ABOUT THIS EXERCISE:
In your answer, transcribe all of the data exactly.
[GIVEN RECORDS]
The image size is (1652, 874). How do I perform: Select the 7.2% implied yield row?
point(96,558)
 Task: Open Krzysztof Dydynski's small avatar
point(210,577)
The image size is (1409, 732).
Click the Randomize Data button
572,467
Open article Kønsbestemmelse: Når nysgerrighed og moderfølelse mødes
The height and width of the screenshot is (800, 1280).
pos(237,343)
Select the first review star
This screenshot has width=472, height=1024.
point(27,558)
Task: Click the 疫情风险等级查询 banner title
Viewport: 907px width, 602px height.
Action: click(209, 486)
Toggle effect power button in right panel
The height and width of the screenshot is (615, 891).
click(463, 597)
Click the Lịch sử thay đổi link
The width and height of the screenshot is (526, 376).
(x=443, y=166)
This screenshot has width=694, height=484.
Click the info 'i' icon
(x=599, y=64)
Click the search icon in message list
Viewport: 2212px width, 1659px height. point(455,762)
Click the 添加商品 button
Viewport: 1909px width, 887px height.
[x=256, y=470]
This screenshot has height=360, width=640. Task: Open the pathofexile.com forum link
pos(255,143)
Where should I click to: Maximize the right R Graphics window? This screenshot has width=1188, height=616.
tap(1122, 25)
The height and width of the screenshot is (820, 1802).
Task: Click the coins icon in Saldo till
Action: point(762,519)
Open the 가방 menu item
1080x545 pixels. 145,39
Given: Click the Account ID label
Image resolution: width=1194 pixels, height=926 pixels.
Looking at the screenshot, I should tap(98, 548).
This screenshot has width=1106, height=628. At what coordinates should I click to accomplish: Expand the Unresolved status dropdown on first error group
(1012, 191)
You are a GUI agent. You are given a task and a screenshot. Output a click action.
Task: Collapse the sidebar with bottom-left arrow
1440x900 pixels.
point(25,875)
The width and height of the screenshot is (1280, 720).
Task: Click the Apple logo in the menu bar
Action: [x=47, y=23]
[/GIVEN RECORDS]
EXERCISE SOLUTION:
The image size is (1652, 874). How do I perform: Select the 7.2% implied yield row?
point(96,558)
 Task: Open Krzysztof Dydynski's small avatar
point(210,577)
The image size is (1409, 732).
Click the Randomize Data button
572,467
Open article Kønsbestemmelse: Når nysgerrighed og moderfølelse mødes
The height and width of the screenshot is (800, 1280).
pos(237,343)
Select the first review star
This screenshot has width=472, height=1024.
point(27,558)
Task: Click the 疫情风险等级查询 banner title
Viewport: 907px width, 602px height.
Action: click(209, 486)
Toggle effect power button in right panel
The height and width of the screenshot is (615, 891).
click(463, 597)
Click the Lịch sử thay đổi link
The width and height of the screenshot is (526, 376).
(x=443, y=166)
This screenshot has width=694, height=484.
Click the info 'i' icon
(x=599, y=64)
Click the search icon in message list
Viewport: 2212px width, 1659px height. point(455,762)
Click the 添加商品 button
Viewport: 1909px width, 887px height.
[x=256, y=470]
This screenshot has height=360, width=640. Task: Open the pathofexile.com forum link
pos(255,143)
Where should I click to: Maximize the right R Graphics window? This screenshot has width=1188, height=616.
tap(1122, 25)
The height and width of the screenshot is (820, 1802).
Task: Click the coins icon in Saldo till
Action: point(762,519)
Open the 가방 menu item
1080x545 pixels. 145,39
Given: Click the Account ID label
Image resolution: width=1194 pixels, height=926 pixels.
Looking at the screenshot, I should tap(98, 548).
This screenshot has width=1106, height=628. At what coordinates should I click to accomplish: Expand the Unresolved status dropdown on first error group
(1012, 191)
You are a GUI agent. You are given a task and a screenshot. Output a click action.
Task: Collapse the sidebar with bottom-left arrow
1440x900 pixels.
point(25,875)
The width and height of the screenshot is (1280, 720).
Task: Click the Apple logo in the menu bar
Action: [x=47, y=23]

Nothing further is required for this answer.